Getting Dividend Timings Right
Dividends can be declared at any time during the year although it is important to remember that dividends are reported on the self assessment tax return by Tax Year. This may be different to your company year.
A Tax Year for Self Assessment purposes runs from 6th April to 5th April each year
The key point to note is that the tax year starts on 6th April and ends on 5th April and not 1st April as some may think. Making a dividend payment on or after 1st April and before 6th April could mean a higher than anticipated tax bill if it pushes your overall income into the higher or additional rate tax bracket or over £100,000 where your personal allowance starts to reduce.
The Dividend Paperwork
When a dividend is taken out of the company there needs to be some formal paperwork to support this transaction. Of course many neglect this in a one person company and whilst the paperwork does have to be there the likelihood of anyone asking to see it is pretty minimal unless there is some wrong doing or the company falls upon hard times and ends up in liquidation.
If you do use accounting software some systems, such as FreeAgent, will automatically produce the dividend paperwork for you.
If not you can use a very simple template, such as the following.

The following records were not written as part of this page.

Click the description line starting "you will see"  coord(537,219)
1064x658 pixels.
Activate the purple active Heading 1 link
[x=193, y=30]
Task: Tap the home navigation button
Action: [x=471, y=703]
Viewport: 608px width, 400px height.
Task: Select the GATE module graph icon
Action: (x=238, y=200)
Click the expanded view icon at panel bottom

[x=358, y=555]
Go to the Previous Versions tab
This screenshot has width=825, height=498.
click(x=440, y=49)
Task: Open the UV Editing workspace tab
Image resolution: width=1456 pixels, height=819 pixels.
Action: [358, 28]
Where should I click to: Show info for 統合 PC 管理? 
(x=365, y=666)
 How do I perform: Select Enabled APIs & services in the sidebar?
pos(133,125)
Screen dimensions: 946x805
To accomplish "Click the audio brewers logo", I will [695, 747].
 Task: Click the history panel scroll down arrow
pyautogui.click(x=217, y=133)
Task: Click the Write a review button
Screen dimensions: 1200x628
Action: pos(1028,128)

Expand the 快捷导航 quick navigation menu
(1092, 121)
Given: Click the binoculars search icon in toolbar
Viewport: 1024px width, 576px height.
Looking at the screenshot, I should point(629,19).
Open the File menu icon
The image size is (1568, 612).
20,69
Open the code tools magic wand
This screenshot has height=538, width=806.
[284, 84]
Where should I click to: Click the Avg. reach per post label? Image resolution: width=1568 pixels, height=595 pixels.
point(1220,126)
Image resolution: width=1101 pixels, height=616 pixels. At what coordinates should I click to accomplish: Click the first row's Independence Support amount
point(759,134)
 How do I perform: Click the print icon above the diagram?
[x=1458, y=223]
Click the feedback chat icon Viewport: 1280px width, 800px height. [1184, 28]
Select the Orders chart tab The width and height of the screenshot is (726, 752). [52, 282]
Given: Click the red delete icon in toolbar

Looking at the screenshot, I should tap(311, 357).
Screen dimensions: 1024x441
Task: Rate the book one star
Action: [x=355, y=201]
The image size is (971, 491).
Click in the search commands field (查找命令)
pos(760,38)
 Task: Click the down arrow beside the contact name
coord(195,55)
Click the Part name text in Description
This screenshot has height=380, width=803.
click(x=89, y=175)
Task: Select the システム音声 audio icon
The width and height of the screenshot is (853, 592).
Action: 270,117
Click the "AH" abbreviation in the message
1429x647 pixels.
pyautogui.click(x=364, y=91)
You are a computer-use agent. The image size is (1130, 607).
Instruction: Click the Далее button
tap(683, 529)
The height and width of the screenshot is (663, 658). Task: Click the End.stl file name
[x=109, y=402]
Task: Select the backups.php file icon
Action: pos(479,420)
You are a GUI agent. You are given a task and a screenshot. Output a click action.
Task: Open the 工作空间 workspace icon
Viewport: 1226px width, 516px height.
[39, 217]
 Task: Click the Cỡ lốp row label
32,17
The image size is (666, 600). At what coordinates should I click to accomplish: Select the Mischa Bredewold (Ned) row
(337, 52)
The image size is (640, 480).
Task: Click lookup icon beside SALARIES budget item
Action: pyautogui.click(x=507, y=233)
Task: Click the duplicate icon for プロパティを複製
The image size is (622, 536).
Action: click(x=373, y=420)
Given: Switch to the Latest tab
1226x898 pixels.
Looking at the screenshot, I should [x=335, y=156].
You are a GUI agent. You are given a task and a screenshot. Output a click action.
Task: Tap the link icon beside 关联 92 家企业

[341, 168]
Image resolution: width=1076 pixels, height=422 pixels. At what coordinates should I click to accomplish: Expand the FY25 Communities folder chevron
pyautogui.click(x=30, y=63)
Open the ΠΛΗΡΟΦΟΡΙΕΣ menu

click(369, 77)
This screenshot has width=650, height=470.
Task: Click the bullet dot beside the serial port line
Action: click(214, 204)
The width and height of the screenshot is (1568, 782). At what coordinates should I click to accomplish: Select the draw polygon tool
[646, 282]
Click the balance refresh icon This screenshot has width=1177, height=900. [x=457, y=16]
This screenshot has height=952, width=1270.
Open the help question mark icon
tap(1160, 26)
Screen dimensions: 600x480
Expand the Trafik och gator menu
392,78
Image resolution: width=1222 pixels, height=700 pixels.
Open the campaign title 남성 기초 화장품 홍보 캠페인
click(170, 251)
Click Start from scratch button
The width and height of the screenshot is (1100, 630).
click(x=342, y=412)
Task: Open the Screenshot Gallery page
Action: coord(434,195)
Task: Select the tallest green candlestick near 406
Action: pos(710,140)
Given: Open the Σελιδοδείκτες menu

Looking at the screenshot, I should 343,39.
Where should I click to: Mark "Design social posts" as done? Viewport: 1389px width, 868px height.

Dividend Paperwork Template
Dividend Board Meeting Held On: [enter date] |
Directors Present: [enter name(s) of Director(s) |
Held at: [enter address where the meeting took place] |
At a meeting of the Board of Directors held on the above date, it was resolved that the company pay a dividend, set out below, to the shareholders of the company in proportion to their respective shareholdings. The shareholders have been advised of the amount. |
Dividend paid: [enter £amount] |
There being no other business the meeting was adjourned. |
Signed by Director: _____________________ |
Date of Meeting: _____________________ |
Payment Details |
Name of Shareholder: |
Dividend Amount: |
Date Paid: |
If you are in any doubt about your salary and dividends mix then this is an area where you’d pay an accountant to advise you each year, as well as help with setting up the payroll which, once you’ve grasped the basics, could be run by you through your accounting system.
Dividend Tax
When you’ve extracted money from your company you may have more tax to pay as Dividend Tax is due on dividends taken out of the company. The rates of dividend tax can be found, along with all other tax rates, on the GOV.uk web site – search for Dividend Tax.
The extra amount of tax due will depend on the level of your total income from all sources. Using an online dividend tax calculator, like the one on the IT Contracting web site will help you to keep an eye on how much income tax you need to pay.